**WHAT THE EXERCISE ASKS**
Your answer should be one number: the count of lines below that contain "name".

**EXERCISE MATERIAL**
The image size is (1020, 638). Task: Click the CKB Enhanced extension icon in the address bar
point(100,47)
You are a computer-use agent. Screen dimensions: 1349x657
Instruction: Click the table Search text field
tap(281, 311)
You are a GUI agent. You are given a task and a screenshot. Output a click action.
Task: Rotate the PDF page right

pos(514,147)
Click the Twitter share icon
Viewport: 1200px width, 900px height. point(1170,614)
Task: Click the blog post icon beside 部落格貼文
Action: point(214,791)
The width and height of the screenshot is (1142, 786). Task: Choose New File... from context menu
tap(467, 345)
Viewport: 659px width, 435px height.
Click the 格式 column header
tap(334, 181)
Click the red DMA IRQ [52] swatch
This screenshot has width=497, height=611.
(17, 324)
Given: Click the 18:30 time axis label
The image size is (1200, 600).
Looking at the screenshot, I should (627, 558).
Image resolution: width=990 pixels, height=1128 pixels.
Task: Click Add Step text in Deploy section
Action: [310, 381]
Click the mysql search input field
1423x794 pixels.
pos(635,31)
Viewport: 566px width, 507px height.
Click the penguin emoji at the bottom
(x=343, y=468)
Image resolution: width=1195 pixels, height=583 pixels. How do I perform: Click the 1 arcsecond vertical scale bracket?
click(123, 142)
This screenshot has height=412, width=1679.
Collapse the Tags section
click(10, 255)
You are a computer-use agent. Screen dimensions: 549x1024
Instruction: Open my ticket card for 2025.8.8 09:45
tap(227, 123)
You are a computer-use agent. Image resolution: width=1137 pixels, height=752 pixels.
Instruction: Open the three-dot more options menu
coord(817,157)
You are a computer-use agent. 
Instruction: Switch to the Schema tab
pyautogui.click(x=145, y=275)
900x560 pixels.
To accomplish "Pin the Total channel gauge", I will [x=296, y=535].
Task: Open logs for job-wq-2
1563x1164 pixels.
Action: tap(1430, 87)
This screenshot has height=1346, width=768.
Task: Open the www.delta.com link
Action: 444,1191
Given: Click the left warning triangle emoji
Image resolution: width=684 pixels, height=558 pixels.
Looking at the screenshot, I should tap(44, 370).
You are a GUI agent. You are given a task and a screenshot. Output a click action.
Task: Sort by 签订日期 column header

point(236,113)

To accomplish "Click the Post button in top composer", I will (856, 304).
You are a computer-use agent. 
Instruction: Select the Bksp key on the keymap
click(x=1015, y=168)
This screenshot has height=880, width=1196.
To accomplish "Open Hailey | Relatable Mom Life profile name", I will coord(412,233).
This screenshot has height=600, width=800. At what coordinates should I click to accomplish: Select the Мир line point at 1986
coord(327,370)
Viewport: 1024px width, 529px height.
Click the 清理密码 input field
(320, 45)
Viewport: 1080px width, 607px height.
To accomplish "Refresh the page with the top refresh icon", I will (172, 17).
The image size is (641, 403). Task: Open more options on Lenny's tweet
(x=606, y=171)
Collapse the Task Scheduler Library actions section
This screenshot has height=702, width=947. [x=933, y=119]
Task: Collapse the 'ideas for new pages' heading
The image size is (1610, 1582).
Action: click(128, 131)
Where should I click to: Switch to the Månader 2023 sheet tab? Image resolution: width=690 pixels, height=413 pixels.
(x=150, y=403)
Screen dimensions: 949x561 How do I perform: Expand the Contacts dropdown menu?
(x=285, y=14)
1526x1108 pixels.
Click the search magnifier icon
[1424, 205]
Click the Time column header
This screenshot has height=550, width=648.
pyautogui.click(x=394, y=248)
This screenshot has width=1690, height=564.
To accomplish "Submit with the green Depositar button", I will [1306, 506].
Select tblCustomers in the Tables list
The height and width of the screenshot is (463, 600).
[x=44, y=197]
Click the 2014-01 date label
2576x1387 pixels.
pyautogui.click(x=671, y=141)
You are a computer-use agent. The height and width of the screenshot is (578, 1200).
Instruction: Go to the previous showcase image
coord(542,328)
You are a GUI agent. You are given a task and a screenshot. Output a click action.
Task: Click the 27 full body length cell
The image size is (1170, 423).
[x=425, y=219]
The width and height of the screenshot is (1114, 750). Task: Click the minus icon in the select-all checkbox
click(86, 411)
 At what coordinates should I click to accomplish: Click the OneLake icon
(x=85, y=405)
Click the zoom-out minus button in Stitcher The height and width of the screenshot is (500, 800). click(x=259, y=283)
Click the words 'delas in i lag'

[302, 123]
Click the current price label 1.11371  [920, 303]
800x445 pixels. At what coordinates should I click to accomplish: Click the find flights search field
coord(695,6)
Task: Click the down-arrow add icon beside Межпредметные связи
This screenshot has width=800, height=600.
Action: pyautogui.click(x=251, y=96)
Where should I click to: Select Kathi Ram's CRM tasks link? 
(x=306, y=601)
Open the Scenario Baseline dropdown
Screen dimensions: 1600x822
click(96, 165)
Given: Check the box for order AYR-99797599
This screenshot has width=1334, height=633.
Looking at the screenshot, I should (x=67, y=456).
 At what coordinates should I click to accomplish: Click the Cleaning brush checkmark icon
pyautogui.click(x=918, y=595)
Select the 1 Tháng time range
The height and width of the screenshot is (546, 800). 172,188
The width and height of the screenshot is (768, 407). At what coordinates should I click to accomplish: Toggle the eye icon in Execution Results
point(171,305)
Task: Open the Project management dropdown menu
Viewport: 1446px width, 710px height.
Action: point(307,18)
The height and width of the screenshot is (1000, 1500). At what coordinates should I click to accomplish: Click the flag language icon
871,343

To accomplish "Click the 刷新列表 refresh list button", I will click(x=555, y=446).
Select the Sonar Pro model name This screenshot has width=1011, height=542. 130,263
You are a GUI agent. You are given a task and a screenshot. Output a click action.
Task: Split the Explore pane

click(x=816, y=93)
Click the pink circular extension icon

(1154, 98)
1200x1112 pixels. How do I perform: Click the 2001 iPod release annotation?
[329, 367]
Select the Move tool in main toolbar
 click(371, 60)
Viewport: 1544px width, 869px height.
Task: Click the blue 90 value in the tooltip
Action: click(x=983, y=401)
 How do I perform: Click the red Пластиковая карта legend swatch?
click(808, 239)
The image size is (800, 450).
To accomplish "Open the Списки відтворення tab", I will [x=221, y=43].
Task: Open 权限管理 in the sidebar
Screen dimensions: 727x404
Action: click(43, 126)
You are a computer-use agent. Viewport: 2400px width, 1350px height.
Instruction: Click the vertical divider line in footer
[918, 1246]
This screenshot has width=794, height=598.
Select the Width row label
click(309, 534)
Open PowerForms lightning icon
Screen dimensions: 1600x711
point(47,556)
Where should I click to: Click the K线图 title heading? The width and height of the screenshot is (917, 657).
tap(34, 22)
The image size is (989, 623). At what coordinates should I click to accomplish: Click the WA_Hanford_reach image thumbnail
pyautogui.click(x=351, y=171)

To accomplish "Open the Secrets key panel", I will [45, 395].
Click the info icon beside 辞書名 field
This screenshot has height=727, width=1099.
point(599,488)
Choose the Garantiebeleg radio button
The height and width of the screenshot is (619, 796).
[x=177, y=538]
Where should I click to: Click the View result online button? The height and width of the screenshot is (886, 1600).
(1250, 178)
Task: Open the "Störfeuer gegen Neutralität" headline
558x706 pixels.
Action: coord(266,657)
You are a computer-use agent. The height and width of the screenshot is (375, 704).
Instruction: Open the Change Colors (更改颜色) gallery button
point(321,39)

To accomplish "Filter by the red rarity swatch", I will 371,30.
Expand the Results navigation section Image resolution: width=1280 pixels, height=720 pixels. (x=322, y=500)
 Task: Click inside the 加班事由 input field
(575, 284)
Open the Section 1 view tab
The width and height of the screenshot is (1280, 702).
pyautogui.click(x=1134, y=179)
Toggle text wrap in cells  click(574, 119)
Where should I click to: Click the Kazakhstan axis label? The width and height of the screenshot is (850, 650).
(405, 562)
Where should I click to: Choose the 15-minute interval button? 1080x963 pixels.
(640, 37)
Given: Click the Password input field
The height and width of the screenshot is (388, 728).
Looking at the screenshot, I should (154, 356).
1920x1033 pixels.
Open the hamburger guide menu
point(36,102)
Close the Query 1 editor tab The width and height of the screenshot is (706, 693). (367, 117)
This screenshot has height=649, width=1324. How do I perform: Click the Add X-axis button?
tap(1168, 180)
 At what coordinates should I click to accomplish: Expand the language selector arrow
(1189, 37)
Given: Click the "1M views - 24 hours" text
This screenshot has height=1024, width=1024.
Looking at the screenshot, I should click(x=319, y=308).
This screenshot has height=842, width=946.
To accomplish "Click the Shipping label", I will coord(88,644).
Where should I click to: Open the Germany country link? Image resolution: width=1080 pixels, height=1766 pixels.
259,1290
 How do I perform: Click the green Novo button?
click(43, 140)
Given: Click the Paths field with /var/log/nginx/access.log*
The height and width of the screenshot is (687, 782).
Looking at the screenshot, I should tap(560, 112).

**REPLY**
2